"No," replied Veronica in a perfectly matter-of-fact voice, "I simply assumed that name at his suggestion. You see, as long as I intended to be an American, I wouldn't have any further use for my title either----"
"Oh-h-h-h!" exclaimed the Winnebagos in a long breath of astonishment. "Your title! Have you got one, too?"
Veronica looked around with a little look of wonder at the sensation she had created. "I did have," she corrected gently. "I haven't it any more. I left it behind me in Hungary. I'm just plain Veronica Lehar now."
She looked into the girls' faces with a half-questioning, half-pleading expression as if fearful that this confession of her possession of a title would raise a barrier between them.
"What was your title?" asked Hinpoha, leaning forward in her chair and immensely impressed.
"My father was the Baron Szathmar-Vasarhély," replied Veronica. "I was what would be called in English Lady Veronica Szathmar-Vasarhély."
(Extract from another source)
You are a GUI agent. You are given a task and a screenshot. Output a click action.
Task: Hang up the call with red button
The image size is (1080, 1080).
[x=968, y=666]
"Lady—what?" asked Hinpoha in comical bewilderment.
Veronica laughed.
"Do you wonder why I changed my name when I came to America and took the simple, sensible name of Lehar? Imagine going to school here under the name of Veronica Szathmar-Vasarhély! You can just hear the teachers pronouncing it, can't you? Why, I'd never have any friends at all, because people would rather avoid me than attempt to introduce me to anybody! Besides, it's extravagant to have such a name, it takes so much ink to sign it! Lehar is ever so much more convenient. You can't tell how light and airy I feel since I threw away that long name!"
"But Veronica, why didn't you tell us before about this?" asked Hinpoha. "We never dreamed your name had ever been anything else but Lehar!"